Technical indicators, including the 20 and 50-period EMAs, the Momentum oscillator, and the Relative Strength Index (RSI), all suggest a continuation of the bullish trend. The short-term EMA is trading above the longer-term EMA, and price action remains above both, signaling strength in the market. Additionally, the Momentum oscillator is positioned above the 100 baseline, and the RSI is holding above the 50 level, further confirming the upward bias.

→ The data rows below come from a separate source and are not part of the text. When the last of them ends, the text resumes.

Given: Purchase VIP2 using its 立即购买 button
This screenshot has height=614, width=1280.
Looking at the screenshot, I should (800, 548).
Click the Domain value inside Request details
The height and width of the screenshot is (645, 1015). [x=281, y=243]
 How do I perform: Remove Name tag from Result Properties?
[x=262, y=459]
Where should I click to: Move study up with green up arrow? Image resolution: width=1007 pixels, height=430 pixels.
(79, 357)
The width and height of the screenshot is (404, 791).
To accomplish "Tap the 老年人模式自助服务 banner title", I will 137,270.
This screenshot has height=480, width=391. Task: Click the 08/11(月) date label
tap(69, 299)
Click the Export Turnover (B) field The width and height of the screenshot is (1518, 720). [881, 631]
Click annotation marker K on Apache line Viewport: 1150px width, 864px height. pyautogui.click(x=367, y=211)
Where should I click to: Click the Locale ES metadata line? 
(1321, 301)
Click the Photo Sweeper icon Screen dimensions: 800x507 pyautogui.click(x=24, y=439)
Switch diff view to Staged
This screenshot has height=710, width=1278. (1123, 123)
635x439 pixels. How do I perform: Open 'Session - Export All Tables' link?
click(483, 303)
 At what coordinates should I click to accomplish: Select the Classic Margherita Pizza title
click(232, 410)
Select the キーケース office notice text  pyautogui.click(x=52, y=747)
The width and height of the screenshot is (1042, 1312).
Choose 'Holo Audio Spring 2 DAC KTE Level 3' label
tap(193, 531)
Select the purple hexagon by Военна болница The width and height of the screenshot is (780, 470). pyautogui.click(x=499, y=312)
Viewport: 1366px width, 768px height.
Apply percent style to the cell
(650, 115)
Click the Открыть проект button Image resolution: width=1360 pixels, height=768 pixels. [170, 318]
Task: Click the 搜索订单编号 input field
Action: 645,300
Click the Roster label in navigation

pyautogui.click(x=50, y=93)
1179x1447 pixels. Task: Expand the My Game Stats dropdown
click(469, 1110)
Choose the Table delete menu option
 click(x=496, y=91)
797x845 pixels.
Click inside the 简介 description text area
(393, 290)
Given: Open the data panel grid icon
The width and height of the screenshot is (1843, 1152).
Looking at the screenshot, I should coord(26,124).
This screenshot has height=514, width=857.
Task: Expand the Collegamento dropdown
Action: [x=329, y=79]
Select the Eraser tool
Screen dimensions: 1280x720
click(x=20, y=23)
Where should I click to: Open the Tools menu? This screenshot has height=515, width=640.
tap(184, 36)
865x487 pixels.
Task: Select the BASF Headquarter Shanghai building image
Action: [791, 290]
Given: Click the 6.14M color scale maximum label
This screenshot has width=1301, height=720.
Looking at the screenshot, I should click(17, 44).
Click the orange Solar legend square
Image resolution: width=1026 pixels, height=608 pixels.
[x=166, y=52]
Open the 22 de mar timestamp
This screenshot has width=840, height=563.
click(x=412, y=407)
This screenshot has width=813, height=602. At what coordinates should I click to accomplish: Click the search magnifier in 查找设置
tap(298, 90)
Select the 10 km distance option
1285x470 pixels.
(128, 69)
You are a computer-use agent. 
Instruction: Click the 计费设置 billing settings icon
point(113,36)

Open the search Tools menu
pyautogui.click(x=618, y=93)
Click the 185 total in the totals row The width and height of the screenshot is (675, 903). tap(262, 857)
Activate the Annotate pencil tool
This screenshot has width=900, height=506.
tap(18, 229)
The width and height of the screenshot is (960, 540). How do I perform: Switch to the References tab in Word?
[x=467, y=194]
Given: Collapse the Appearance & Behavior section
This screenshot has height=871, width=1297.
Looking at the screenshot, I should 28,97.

Using the Fibonacci Retracement tool, based on the recent swing high of 1.11539 and the swing low of 1.10007, three potential price targets have been identified: 1.12462, 1.13956, and 1.16374. These levels provide potential upside objectives if the current trend persists.
Key Resistance Levels
Should the bulls maintain market control, traders may direct their attention toward the four potential resistance levels below:
1.12000: The initial resistance is 1.12000, which aligns with the highest exchange rate reached in 2024. 1.12462: The second price target is identified at 1.12462, corresponding to the 161.8% Fibonacci Extension between the swing high of 1.11539 and the swing low of 1.10007. 1.13956: The third target is established at 1.13956, aligning with the 261.8% Fibonacci Extension between the swing high of 1.11539 and the swing low of 1.10007. 1.16374: An additional price target is estimated at 1.16374, corresponding to the 423.6% Fibonacci Extension drawn from the swing high of swing high of 1.11539 and the swing low of 1.10007.
Key Support Levels
Should the sellers take market control, traders may consider the four potential support levels listed below: 1.10572: The first support level is identified at 1.10572, representing the weekly Pivot Point (PP) estimated using the standard method. 1.10007: The second support level is positioned at 1.10007, aligning with a trough marked on September 11. 1.09470: The third line of support is established at 1.09470, representing a peak formed on July 17. 1.07764: An additional downward target is observed at 1.07764, reflecting a daily low from August 1.
Fundamentals
The Federal Reserve’s 50-basis-point rate cut has had a significant impact on the EURUSD exchange rate. By lowering interest rates, the Fed effectively reduced the attractiveness of the US dollar for investors seeking higher returns. As a result, the dollar weakened against the euro, leading to an appreciation of the EURUSD pair. This shift reflects a market reaction where lower US rates decrease the relative yield on dollar-denominated assets, making the euro more appealing in comparison. Consequently, the EURUSD exchange rate has risen, reflecting the increased demand for the euro and a reduced demand for the dollar in the wake of the Fed’s decision.
Conclusion
The EURUSD pair continues its upward trajectory, supported by a recent non-failure swing and a 50-basis-point rate cut by the Federal Reserve. Key technical indicators and resistance levels suggest the bullish trend may persist, with potential targets at 1.12462, 1.13956, and 1.16374. Should the trend reverse, support levels at 1.10572, 1.10007, 1.09470, and 1.07764 will be crucial. The recent Fed’s rate cut has weakened the US dollar, further boosting the EURUSD pair.